**Texto do exercício**
▬▬▬▬▬▬
É legal exigir de Djokovic a vacinação completa?

A resolução ordena a devolução de seu passaporte, objetos pessoais e o pagamento de custas judiciais./Foto: Yann Caradec.
A resolução ordena a devolução de seu passaporte, objetos pessoais e o pagamento de custas judiciais./Foto: Yann Caradec.
As questões legais e os privilégios que envolvem o direito de não se vacinar do tenista número um do mundo.
Fecha de publicación: 11/01/2022

Trinta minutos após a decisão do magistrado Anthony Kelly ter sido proferida, na tarde da última segunda-feira (10), na Austrália, Novak Djokovic, o tenista sérvio mais destacado do mundo, obteve luz verde para circular no país, recuperar seu passaporte e objetos pessoais. Além disso, a decisão concedeu-lhe o pagamento de custas judiciais por sua polêmica prisão.

É importante lembrar que quatro dias antes, na madrugada da quinta-feira (6), o tenista chegou a Melbourne, onde após algumas horas de ligações e falta de coordenação foi encaminhado como detento para o Park Hotel, na Bairro Carlton, alojamento para refugiados requerentes de asilo e cidadãos estrangeiros que necessitam de cumprir uma quarentena que impede a propagação de variantes da Covid-19.

A causa da prisão de Djokovic foi não ter uma isenção médica válida para o governo australiano que justifique não estar vacinado. Durante a redação desta reportagem, o atleta já havia participado de seu primeiro treino para recuperar sua condição física. Seu último treino foi em 3 de janeiro em Marbella, um dia antes de pegar o voo para Melbourne.
▬▬▬▬▬▬
**O que fazer**
(a) Segundo a reportagem sobre Djokovic, onde e em que data o tenista fez seu último treino antes de viajar para Melbourne?
(b) Continue a reportagem sobre Djokovic a partir da última frase.

**Dados registrados**
▬▬▬▬▬▬
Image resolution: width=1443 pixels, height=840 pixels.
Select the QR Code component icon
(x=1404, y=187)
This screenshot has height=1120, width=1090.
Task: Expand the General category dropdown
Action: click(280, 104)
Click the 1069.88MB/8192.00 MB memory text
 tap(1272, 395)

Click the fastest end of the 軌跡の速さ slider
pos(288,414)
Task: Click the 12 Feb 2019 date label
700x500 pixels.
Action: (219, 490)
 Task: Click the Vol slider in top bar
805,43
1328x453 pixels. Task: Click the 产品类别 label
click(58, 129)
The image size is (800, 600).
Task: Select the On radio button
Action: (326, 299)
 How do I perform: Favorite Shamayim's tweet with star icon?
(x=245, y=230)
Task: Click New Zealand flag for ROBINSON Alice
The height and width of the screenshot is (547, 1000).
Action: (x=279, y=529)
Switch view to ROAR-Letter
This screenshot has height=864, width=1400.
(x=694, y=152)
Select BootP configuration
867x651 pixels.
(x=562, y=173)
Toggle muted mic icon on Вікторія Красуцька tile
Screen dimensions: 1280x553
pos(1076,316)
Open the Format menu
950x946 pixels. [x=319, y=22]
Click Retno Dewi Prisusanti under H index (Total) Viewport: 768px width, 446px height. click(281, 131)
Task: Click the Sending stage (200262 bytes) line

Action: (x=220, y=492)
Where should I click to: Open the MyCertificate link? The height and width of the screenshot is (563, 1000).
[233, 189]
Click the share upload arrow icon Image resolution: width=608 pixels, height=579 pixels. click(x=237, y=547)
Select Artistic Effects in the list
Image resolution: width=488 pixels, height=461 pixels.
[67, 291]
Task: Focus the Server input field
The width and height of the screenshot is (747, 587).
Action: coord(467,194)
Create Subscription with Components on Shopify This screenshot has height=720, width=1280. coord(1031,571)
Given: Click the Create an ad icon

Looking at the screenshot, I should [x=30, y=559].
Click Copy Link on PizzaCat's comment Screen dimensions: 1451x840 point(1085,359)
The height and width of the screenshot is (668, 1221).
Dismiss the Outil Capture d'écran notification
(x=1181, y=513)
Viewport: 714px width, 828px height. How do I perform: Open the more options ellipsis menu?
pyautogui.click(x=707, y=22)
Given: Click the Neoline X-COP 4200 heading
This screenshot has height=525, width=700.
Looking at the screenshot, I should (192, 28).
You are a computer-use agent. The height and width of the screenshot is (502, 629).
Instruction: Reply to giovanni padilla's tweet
▬▬▬▬▬▬
**Resultados**
(a) Em Marbella, em 3 de janeiro.

(b)
A resolução rápida e favorável não é uma vitória certa para Djokovic. Karen Sweeney, repórter judicial da Australian Press Association (AAP), garante que "o ministro da Imigração, Alex Hawke, ainda está considerando uma decisão sobre a deportação e que o processo está em andamento".

Se ele não participar do slam, Daniil Medvedev ou Alexander Zverev podem ganhar o número um.

A pressão política australiana e sérvia, bem como a exercida pela indústria do esporte, são a estrutura necessária para reconhecer, como reflete Daniel Acevedo, sênior manager do Ernst & Young para a América Latina, que "esta não é uma discussão sobre se Djokovic tem razão ou não na sua postura antivacina”, mas sim em saber “a capacidade de um país estabelecer regras e que todos as cumpram”.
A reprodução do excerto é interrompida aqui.